我们在相同训练集 `data/lagrangian/training/` 上，从论文预训练 checkpoint 出发进行短暂 fine-tune，使模型显式最小化你加入的 multi-scale consistency loss。

- 你可以把 `LAMBDA_PHYS` 从 `1e-4` / `1e-3` 开始试。
- `FINETUNE_STEPS` 默认只跑少量步（Colab 可承受），用于对比趋势；想完全复现实验可把步数加大。



In [None]:
# === 5.1) 构建 consistency run 并从 baseline checkpoint 开始 fine-tune ===
import shutil

CONS_RUN_DIR = 'runs/consistency_finetune/'
os.makedirs(os.path.join(CONS_RUN_DIR, 'model'), exist_ok=True)
os.makedirs(os.path.join(CONS_RUN_DIR, 'training'), exist_ok=True)

LAMBDA_PHYS = 1e-4
PHYS_LEVELS = 2
FINETUNE_STEPS = 5000

cons_config = dict(base_config)
cons_config['lambda_phys'] = float(LAMBDA_PHYS)
cons_config['phys_num_levels'] = int(PHYS_LEVELS)

# 保存一份 config，方便复现
with open(os.path.join(CONS_RUN_DIR, 'model', 'model.yaml'), 'w') as f:
    yaml.safe_dump(cons_config, f)

acc_cons, trainer_cons = build_model_and_trainer(cons_config, CONS_RUN_DIR, log=False, fp16=True)

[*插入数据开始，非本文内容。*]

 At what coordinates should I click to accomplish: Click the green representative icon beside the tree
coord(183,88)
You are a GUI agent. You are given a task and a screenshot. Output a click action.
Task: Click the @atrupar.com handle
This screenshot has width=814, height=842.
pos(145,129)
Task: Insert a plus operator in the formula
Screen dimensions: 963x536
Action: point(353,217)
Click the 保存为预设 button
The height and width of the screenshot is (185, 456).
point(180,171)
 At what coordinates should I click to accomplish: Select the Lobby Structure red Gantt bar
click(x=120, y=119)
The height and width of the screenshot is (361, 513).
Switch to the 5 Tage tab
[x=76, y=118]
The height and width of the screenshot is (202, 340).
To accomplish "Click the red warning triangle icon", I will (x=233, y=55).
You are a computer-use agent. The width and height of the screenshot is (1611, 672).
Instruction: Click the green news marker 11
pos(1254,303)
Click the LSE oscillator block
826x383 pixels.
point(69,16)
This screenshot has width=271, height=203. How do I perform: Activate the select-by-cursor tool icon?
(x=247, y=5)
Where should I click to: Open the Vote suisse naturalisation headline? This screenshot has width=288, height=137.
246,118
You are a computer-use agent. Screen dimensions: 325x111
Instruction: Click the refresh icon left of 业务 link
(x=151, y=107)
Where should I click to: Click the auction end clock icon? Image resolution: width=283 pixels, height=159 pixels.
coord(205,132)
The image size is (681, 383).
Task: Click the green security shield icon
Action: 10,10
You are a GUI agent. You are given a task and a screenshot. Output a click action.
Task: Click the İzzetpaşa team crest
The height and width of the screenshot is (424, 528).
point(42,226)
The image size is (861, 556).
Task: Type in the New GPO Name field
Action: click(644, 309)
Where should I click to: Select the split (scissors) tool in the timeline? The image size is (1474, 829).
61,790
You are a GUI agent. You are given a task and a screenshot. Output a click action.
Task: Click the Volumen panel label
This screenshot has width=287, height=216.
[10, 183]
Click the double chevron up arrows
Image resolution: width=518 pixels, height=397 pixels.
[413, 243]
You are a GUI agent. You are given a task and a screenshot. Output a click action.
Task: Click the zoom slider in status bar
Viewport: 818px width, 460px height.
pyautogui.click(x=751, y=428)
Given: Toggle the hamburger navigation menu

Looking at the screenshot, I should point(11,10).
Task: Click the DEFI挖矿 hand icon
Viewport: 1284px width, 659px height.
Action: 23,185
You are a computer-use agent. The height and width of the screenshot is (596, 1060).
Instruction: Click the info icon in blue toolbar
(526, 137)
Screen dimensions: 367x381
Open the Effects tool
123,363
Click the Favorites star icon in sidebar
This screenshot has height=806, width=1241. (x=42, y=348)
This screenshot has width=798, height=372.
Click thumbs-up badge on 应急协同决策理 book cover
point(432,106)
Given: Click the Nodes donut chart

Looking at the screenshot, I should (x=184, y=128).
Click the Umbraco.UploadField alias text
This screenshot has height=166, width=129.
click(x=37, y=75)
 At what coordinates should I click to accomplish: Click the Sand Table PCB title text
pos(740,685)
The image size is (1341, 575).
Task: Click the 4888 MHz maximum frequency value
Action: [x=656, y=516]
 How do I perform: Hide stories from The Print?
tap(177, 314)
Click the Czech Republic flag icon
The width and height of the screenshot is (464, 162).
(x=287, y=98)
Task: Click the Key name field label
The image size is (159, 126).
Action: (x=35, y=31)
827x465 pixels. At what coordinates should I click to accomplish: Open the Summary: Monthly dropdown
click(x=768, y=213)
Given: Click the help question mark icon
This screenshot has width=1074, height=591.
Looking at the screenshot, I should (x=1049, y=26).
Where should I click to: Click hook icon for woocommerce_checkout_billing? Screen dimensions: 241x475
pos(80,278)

# 从 baseline checkpoint 加载
trainer_cons.step = ckpt_step
trainer_cons.load(strict=True)

# 将 train_num_steps 临时设成 finetune 步数（避免跑满 200k）
trainer_cons.train_num_steps = trainer_cons.step + FINETUNE_STEPS

print('Start finetune: lambda_phys=', LAMBDA_PHYS, 'steps=', FINETUNE_STEPS)
trainer_cons.train(load_model_step=ckpt_step, num_samples=1, num_preds=1)
print('Finetune done.')



In [None]:
# === 5.2) Consistency 模型：生成同样的 target samples ===
# 训练结束后 trainer_cons.step 会停在最后一步
cons_step = trainer_cons.step
print('Consistency finetuned step:', cons_step)
trainer_cons.eval_target(TARGET_LABELS, guidance_scale=GUIDANCE_SCALE, num_preds=NUM_PREDS_PER_COND)
print('Consistency sampling done.')



### 6) 对比评估：多尺度自洽性（RG-style）

我们对两种模型生成的视频，计算一个简单但直接的“多尺度差异”指标：

1. 对生成视频做空间 coarse-graining（2×2 平均池化，重复多次）得到不同尺度的视频；
2. 每个尺度上取空间平均得到时序特征 \(z^{(l)}_t\in\mathbb{R}^{C}\)；
3. 计算相邻尺度差异
\[
D_l = \frac{1}{T}\sum_t \lVert z^{(l)}_t - z^{(l+1)}_t \rVert_2.
\]

期望：加入一致性 loss 后，\(D_l\) 显著更小。



In [None]:
import glob
import torch.nn.functional as F
import matplotlib.pyplot as plt


def latest_eval_step_dir(run_dir: str, step: int, guidance_scale: float):
    # eval_target 的输出目录形如：runs/<run>/eval_target_w_<w>_<idx>/step_<step>/
    pattern = os.path.join(run_dir, f'eval_target_w_{guidance_scale}_*', f'step_{step}')
    candidates = sorted(glob.glob(pattern))
    if not candidates:
        raise FileNotFoundError(f'No eval_target outputs found for pattern: {pattern}')
    return candidates[-1]


def load_pred_grid_tensor(step_dir: str, pred_channel: int):
    # save_preds 存的是一个拼成网格的 GIF，文件名 prediction_channel_<ch>.gif
    gif_path = os.path.join(step_dir, 'gifs', f'prediction_channel_{pred_channel}.gif')
    from denoising_diffusion_pytorch.video_denoising_diffusion_pytorch import gif_to_tensor
    t = gif_to_tensor(gif_path, channels=1)  # (1, f, H, W)
    return t


def compute_multiscale_D(video: torch.Tensor, levels: int = 2):
    """video: (c, f, h, w) tensor. Return list [D0, D1, ...]."""
    # reshape to (1,c,f,h,w)
    x = video.unsqueeze(0)
    pool = torch.nn.AvgPool3d(kernel_size=(1,2,2), stride=(1,2,2))
    zs = []
    for l in range(levels + 1):
        z = x.mean(dim=(-1, -2))  # (1,c,f)
        zs.append(z)
        if l < levels:
            x = pool(x)
    Ds = []
    for l in range(levels):
        d = torch.sqrt(((zs[l] - zs[l+1]) ** 2).mean()).item()
        Ds.append(d)
    return Ds


# 选择一个通道用于一致性评估（建议用位移 u_1=0 或 u_2=1）
EVAL_CH = int(base_config['selected_channels'][0])
levels = int(cons_config.get('phys_num_levels', 2))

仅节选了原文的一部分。